Preliminary evidence on existence of transplasma membrane electron transport in Entamoeba histolytica trophozoites: a key mechanism for maintaining optimal redox balance

Entamoeba histolytica, an amitochondriate parasitic protist, was demonstrated to be capable of reducing the oxidized form of α-lipoic acid, a non permeable electron acceptor outside the plasma membrane. This transmembrane reduction of non permeable electron acceptors with redox potentials ranging from −290 mV to +360 mV takes place at neutral pH. The transmembrane reduction of non permeable electron acceptors was not inhibited by mitochondrial electron transport inhibitors such as antimycin A, rotenone, cyanide and azide. However, a clear inhibition with complex III inhibitor, 2-(n-heptyl)-4-hydroxyquinoline-N-oxide; modifiers of sulphydryl groups and inhibitors of glycolysis was revealed.
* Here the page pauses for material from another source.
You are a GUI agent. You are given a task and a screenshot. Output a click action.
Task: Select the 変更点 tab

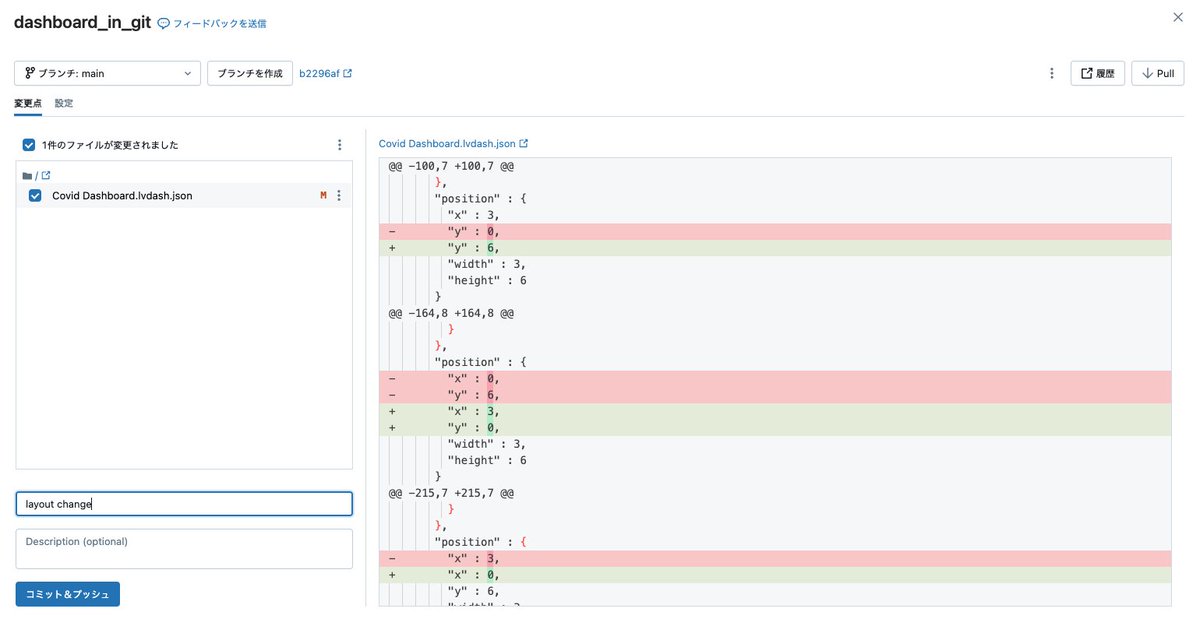coord(27,103)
The iron-sulphur centre inhibitor thenoyltrifluoroacetone failed to inhibit the reduction of non permeable electron acceptors whereas capsaicin, an inhibitor of energy coupling NADH oxidase, showed substantial inhibition. p-trifluromethoxychlorophenylhydrazone, a protonophore uncoupler, resulted in the stimulation of α-lipoic acid reduction but inhibition in oxygen uptake. Mitochondrial electron transport inhibitors substantially inhibited the oxygen uptake in E. histolytica. Transmembrane reduction of α-lipoic acid was strongly stimulated by anaerobiosis and anaerobic stimulation was inhibited by 2-(n-heptyl)-4-hydroxyquinoline-N-oxide. Transmembrane redox system of E. histolytica was also found to be sensitive to UV irradiation. All these findings clearly demonstrate the existence of transplasma membrane electron transport system in E. histolytica and possible involvment of a naphthoquinone coenzyme in transmembrane redox of E. histolytica which is different from that of mammalian host and therefore can provide a novel target for future rational chemotherapeutic drug designing.